This repository hosts tutorials for random forest modeling using SPHERE dataset in R. This project is aimed to analyze students' performance in physics as reported by the SPHERE dataset. The prediction case is whether students will pass/ fail at the end of the semester. Random forest will be trained to do this prediction task. The prediction performance will be evaluated using some metrics including area under receiver operating characteristic (ROC) curve (AUROC), accuracy, sensitivity, and specificity. The code was written in R version 4.4.1. Ensure you have downloaded compatible R version to run this script.
1. Download the SPHERE dataset
Use the DOI link from the Mendeley Data repository to access the SPHERE dataset: (https://doi.org/10.17632/88d7m2fv7p.1). The raw data will be tabular in XLSX or CSV format.

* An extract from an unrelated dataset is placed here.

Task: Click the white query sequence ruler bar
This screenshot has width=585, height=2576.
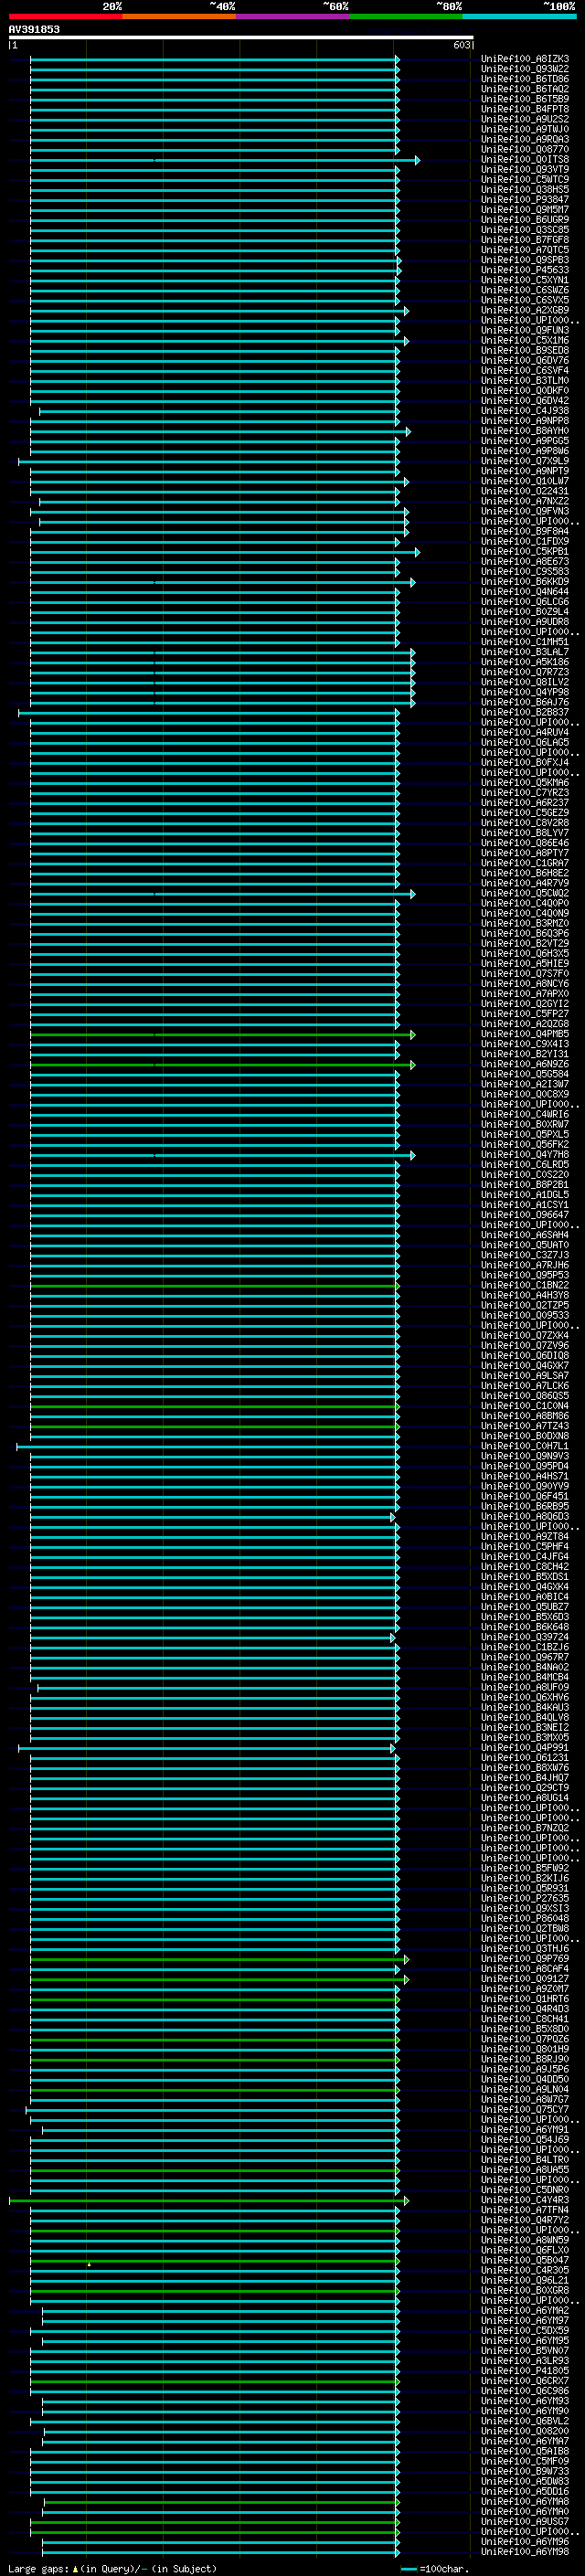Action: click(x=240, y=38)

2. Answer keys to score the students' performance
This study employed research based assessments (RBAs) to establish the SPHERE dataset. We need answer keys to score students' performance on each test administered in this study. Unfortunately, it can be published here. If you are physics educators, the PhysPort platform is the home of RBAs (https://www.physport.org). You should sign in (or sign up if you don't have an account) to the platform as educators. This account type will provide a full access to the items examined by the RBAs including the answer keys.
3. Install the dependencies
This code was written under some packages such as readxl, randomForest, caret, caTools, and pROC. You should install those packages before running the code.
3. Run the Scripts
Open the project, SPHERE random forest.Rproj, in RStudio. Follow the instructions in the script to prepare your data set. Run the program.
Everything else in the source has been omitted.